Ey P L, Andrews R H, Mayrhofer G
Department of Microbiology and Immunology, University of Adelaide, South Australia.
Parasitology. 1993 May;106 ( Pt 4):347-56. doi: 10.1017/s0031182000067081.
The polymerase chain reaction (PCR) has been used to amplify in vitro a semi-conserved region of a gene encoding an M(r) 68-72,000 surface antigen of Giardia intestinalis trophozoites. Using primers specific for conserved nucleotide sequences identified within the promoter-distal portion of two homologous genes (tsp11 and tsa417) cloned previously from the G. intestinalis isolates Ad-1 (from Australia) and WB (from Afghanistan), a single PCR-amplified DNA fragment of the expected size (0.52 kilobases) was obtained in high yield from either purified DNA or whole trophozoites of the Ad-1 isolate and from every 1 to 9 other axenic G. intestinalis isolates belonging to genetic groups I and II (defined previously on the basis of allozyme electrophoresis data--Andrews et al. 1989). Discernible product was recovered from as few as 2-4 trophozoites. In contrast, 6 G. intestinalis isolates that were assigned by allozymic analysis to genetic groups III/IV yielded small amounts of a 0.37-kilobase (kb) amplification product (with evidence in some samples of an additional 0.4 or 0.18 kb fragment) but no 0.52 kb product. Two animal-derived isolates of G. duodenalis (one from an Australian native rodent, Notomys alexis, the other from a domestic cat) also yielded a single 0.37 kb PCR-amplified fragment, whereas an isolate from another cat produced a 0.34 kb fragment. No product was recovered from G. muris, a morphologically distinct species of Giardia. The results demonstrate that different genotypes of G. duodenalis can be distinguished using this assay and that it is diagnostic for isolates belonging to two major clusters (groups I/II and III/IV) of G. intestinalis. The amplified DNA segment appears to be relatively conserved among group I and group II isolates of G. intestinalis. A related but clearly distinct sequence seems to be conserved among group III/IV isolates of G. intestinalis and some isolates of G. duodenalis.

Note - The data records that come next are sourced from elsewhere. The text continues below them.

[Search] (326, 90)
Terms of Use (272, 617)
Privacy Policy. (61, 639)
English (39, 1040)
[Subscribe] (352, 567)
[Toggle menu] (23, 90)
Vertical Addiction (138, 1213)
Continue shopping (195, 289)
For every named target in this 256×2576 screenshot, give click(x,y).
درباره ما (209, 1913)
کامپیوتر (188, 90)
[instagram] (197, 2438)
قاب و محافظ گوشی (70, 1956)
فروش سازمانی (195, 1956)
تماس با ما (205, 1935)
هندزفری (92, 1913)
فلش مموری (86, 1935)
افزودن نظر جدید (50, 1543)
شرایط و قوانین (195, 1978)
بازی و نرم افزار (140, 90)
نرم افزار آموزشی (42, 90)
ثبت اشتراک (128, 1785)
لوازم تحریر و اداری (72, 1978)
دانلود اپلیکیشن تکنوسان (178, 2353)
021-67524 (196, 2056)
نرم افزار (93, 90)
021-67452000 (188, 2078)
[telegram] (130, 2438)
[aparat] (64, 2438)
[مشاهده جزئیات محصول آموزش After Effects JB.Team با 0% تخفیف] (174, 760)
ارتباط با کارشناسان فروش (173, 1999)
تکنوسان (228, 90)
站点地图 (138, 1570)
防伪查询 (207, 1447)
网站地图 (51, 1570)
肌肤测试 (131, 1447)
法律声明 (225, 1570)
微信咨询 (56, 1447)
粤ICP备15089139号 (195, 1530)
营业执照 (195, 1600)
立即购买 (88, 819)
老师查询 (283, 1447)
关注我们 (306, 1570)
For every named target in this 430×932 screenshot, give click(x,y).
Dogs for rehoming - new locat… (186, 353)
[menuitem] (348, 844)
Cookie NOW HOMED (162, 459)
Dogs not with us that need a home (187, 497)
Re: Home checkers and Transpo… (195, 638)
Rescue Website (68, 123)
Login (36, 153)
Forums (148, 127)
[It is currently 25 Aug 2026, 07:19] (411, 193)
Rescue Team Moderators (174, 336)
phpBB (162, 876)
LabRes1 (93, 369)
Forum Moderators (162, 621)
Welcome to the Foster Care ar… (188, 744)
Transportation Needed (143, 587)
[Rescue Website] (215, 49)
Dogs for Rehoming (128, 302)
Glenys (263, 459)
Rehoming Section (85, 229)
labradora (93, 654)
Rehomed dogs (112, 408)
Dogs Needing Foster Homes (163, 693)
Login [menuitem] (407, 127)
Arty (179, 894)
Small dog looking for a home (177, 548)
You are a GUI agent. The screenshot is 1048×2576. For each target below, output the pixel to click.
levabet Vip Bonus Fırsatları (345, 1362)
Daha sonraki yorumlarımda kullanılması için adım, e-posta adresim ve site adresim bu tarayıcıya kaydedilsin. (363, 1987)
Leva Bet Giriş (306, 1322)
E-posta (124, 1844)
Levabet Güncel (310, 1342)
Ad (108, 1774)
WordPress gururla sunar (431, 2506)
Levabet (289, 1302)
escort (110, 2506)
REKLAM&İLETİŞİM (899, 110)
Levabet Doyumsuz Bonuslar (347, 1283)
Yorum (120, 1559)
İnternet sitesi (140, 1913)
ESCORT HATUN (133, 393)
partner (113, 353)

聚合酶链反应(PCR)已用于体外扩增编码贾第虫滋养体68 - 72,000 M(r)表面抗原的基因的半保守区域。使用针对先前从贾第虫分离株Ad - 1(来自澳大利亚)和WB(来自阿富汗)克隆的两个同源基因(tsp11和tsa417)的启动子远端部分中鉴定出的保守核苷酸序列的引物,从Ad - 1分离株的纯化DNA或整个滋养体以及属于遗传组I和II(先前根据等位酶电泳数据定义 - Andrews等人,1989)的每1至9个其他无菌贾第虫分离株中高产获得了预期大小(0.52千碱基)的单个PCR扩增DNA片段。从少至2 - 4个滋养体中可回收可辨别的产物。相比之下,通过等位酶分析分配到遗传组III / IV的6个贾第虫分离株产生少量的0.37千碱基(kb)扩增产物(在一些样品中有另外0.4或0.18 kb片段的证据),但没有0.52 kb产物。两个源自动物的十二指肠贾第虫分离株(一个来自澳大利亚本土啮齿动物Notomys alexis,另一个来自家猫)也产生了单个0.37 kb的PCR扩增片段,而来自另一只猫的分离株产生了0.34 kb片段。从形态上不同的贾第虫物种鼠贾第虫中未回收产物。结果表明,使用该测定法可以区分十二指肠贾第虫的不同基因型,并且它对属于贾第虫两个主要簇(I / II组和III / IV组)的分离株具有诊断性。扩增的DNA片段在贾第虫的I组和II组分离株中似乎相对保守。一个相关但明显不同的序列似乎在贾第虫的III / IV组分离株和一些十二指肠贾第虫分离株中保守。